I'd say you're doing great for that early in your board life. You must be fairly young. How many days you get this season?


----------



## neni (Dec 24, 2012)

The Deacon said:


> I'd say you're doing great for that early in your board life. You must be fairly young. How many days you get this season?


Be honest... don't these kids make you wanna hide under a blanked and cry? 

Atoxa, you're doing great. I enjoyed the clip (and feel ashamed )

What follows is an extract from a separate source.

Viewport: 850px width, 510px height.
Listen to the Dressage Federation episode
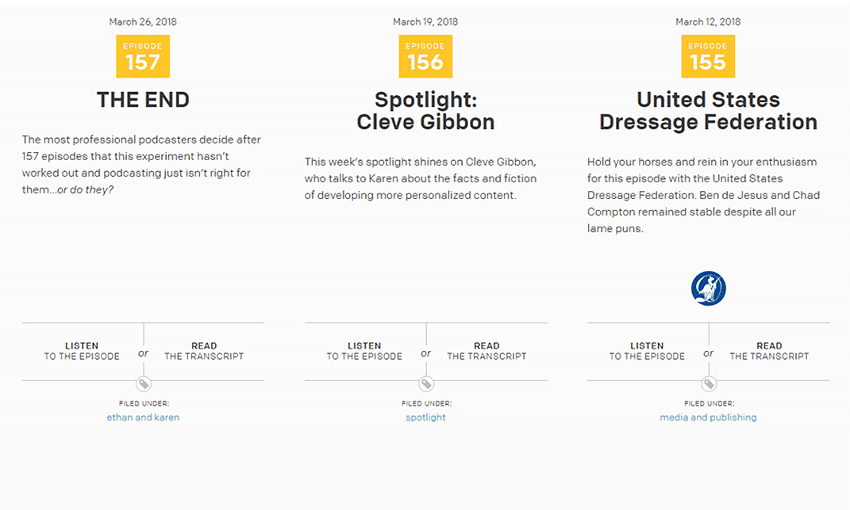(647, 351)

Not sure what cam you used, but maybe this helps: I recognized a familiar blinking/flushing of the light in some takes, I had that as well with my Drift if in "vivid" light mode on very bright bluebird days, and assumed, the cam was overstrained by the amount of light. Never happened in "normal" light mode.


----------



## Atoxa (Feb 11, 2013)

Thanks!

I'm using a gopro hero 3, just the normal one, on default settings 720p 60fps. Should we take the clips facing away from the sun then? Any other editing/video tips are greatly appreciated.

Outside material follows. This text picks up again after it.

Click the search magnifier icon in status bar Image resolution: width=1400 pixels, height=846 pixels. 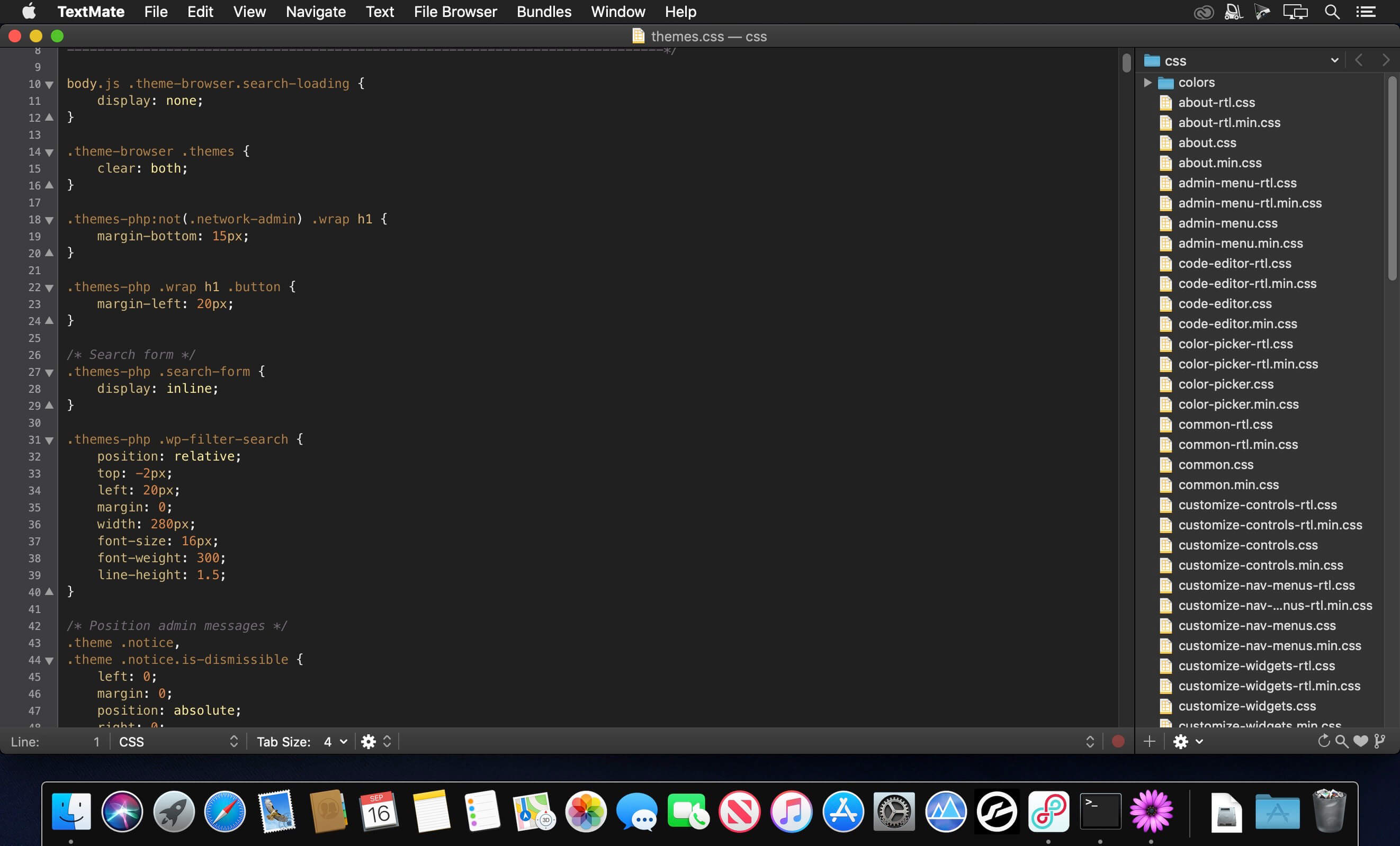[x=1341, y=742]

Yesterday was my 67th day at the hill. I'm hoping to make it to 70, there is 2 weekends left. I'm 16, btw. Did the song work?


----------



## chomps1211 (Mar 30, 2011)

neni said:


> Be honest... don't these kids make you wanna hide under a blanked and cry?



_YES!_ *You* kids _DO! _ lol


----------



## NWBoarder (Jan 10, 2010)

Here ya go.


----------



## chomps1211 (Mar 30, 2011)

Atoxa said:


> Thanks!
> 
> I'm using a gopro hero 3, just the normal one, on default settings 720p 60fps. Should we take the clips facing away from the sun then? Any other editing/video tips are greatly appreciated.
> 
> Yesterday was my 67th day at the hill. I'm hoping to make it to 70, there is 2 weekends left. * I'm 16, btw. * Did the song work?


Well hell neni! That explains a lot! Gravity doesn't _really_ start to make you "Her Bitch" until sometime _after_ puberty! 


Atoxa, Nice lil edit. (...could use fewer skiers!)   :thumbsup:


-edit-
BTW,... check you settings and see if you have it set to "spot meter" for reading auto exposure. You want it set to center weighted or average not spot. When set to spot exposure it will change often and drastically based on small dark areas of the scene. Center weighted will do a better job of averaging out exposure for the entire frame.


----------



## t21 (Dec 29, 2010)

Good job Atoxa! are you from that area? Lucky you still have two weekend,ours (Redlodge) just close this weekend. Hmm,i wonder if i should come up there....


----------



## Atoxa (Feb 11, 2013)

Thanks Chomps! I'm all for freeskiing, not the type of guy to be discriminative against anyone but gapers...

t21, yeah I ride up here like 50 days a year. This week they are taking out all the rails, but maintaining the jumps. Hope it all works out up here. If you come up, I'll probably be there. If you see me, don't be shy to come say hi man!


----------



## neni (Dec 24, 2012)

Atoxa said:


> btw. Did the song work?


Yes, IMO that calm song fits very well with all these slow motion takes. 

BTW: Referring to your other thread, I like the grey ones better


----------